The second half continued in the same vein. Italy pressed and pressed, but grew tired of it. Their surprised players found themselves rekindled by jets of water from a soda siphon by two-time World Cup-winning manager and aspiring bartender Vittorio Pozzo. But England hit them with a punch and one of the big counterattacking goals, Swift throwing at Scott, who found Mannion, who in turn fed Lawton, who eventually slid the ball towards the ‘forward for Finney to bypass Valerio Bacigalupo for the third. Finney scored again to make four, and would later claim the result was the culmination of England’s efforts, 1966 included. England had certainly impressed the discerning public, some of whom returned home with the mistaken impression that Flash-mad Matthews had at one point pulled out a comb to comb his half-dribbling hair! Turns out he was just wiping a drop of sweat off his forehead, terrible shame, worldly truth a hammer blow. Print the legend.
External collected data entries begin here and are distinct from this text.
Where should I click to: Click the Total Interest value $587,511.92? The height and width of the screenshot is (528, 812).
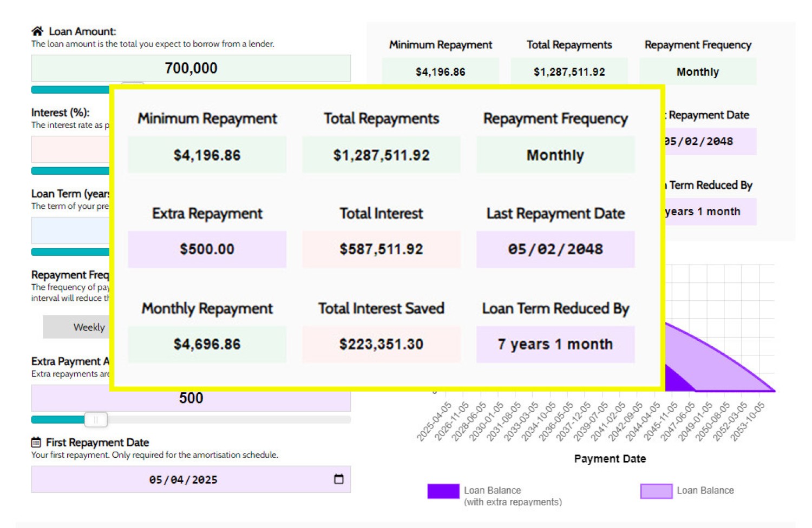point(381,249)
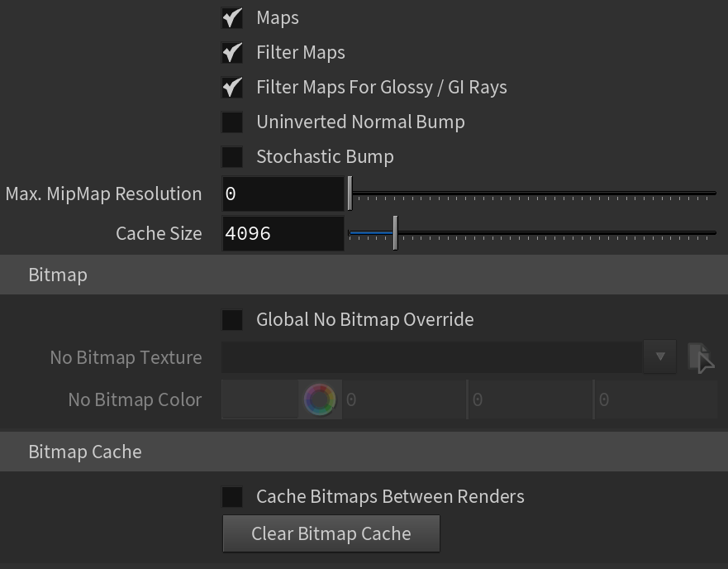Uncheck the Maps checkbox
Image resolution: width=728 pixels, height=569 pixels.
232,18
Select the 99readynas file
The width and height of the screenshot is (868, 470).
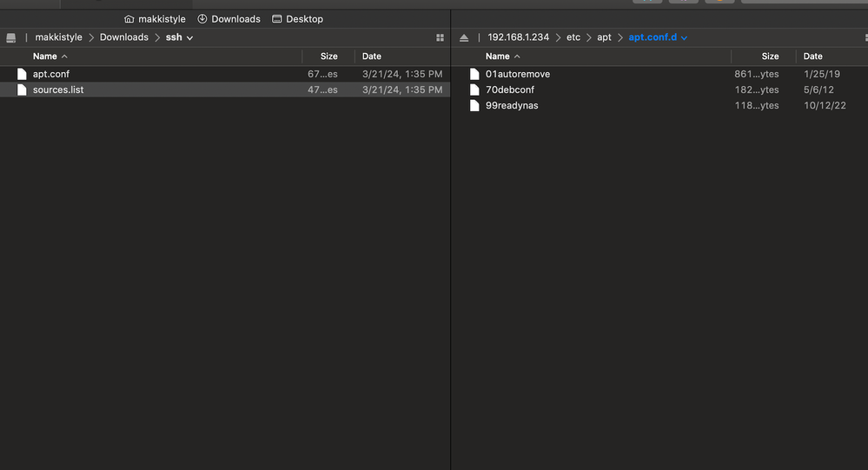512,105
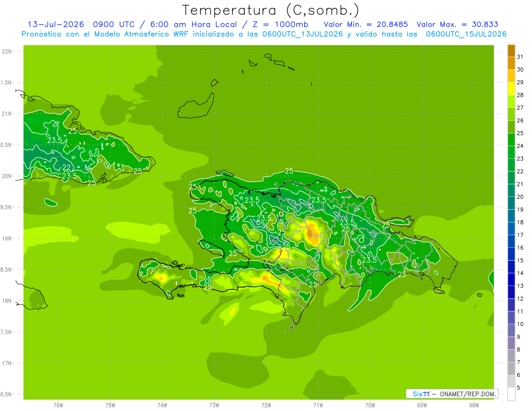Click the 22 contour label over Cuba
This screenshot has height=411, width=532.
tap(67, 167)
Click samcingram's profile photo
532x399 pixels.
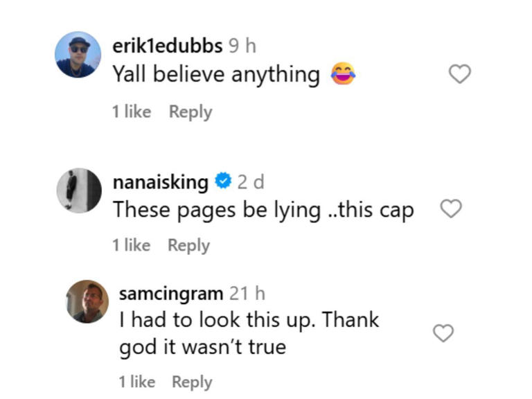(87, 301)
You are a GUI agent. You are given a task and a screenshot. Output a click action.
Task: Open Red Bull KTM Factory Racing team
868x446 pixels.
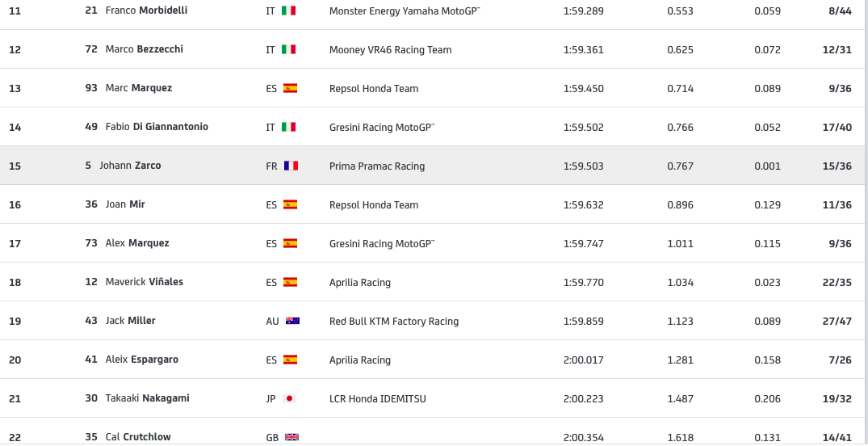click(394, 322)
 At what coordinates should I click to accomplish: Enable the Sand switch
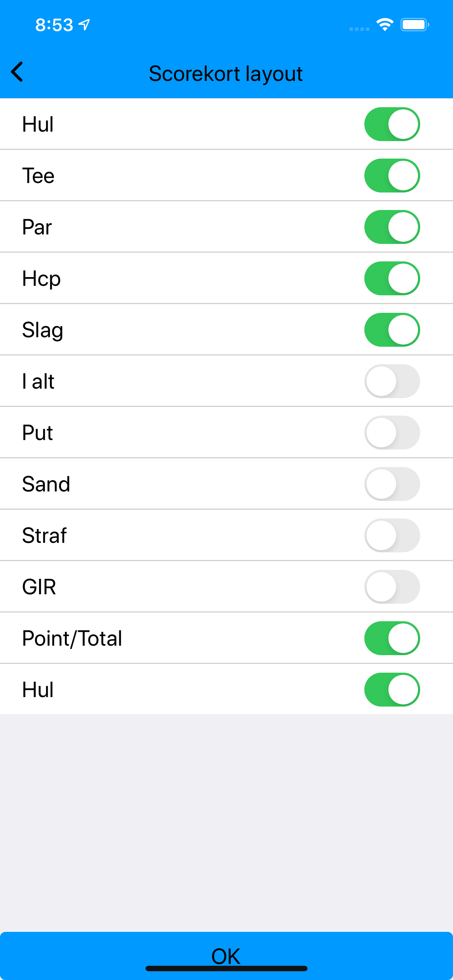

But what about the English, eh? Unofficial World Champions! Unfortunately, the assertion rings a little hollow in hindsight. Italy might technically be the defending champions, but their second title had been won ten years earlier as the war hampered them. And England would be completely embarrassed in their first World Cup in Brazil two years later, with the United States and Joe Gaetjens putting everything on a shameful perspective. Italy got a shock too, swinging on a whole big, bloated cruise ship, but at least they had the excuse of not wanting to fly in the wake of Superga, who among his 31 victims claimed the aforementioned Bacigalupo. , Gabetto, Menti and Mazzola.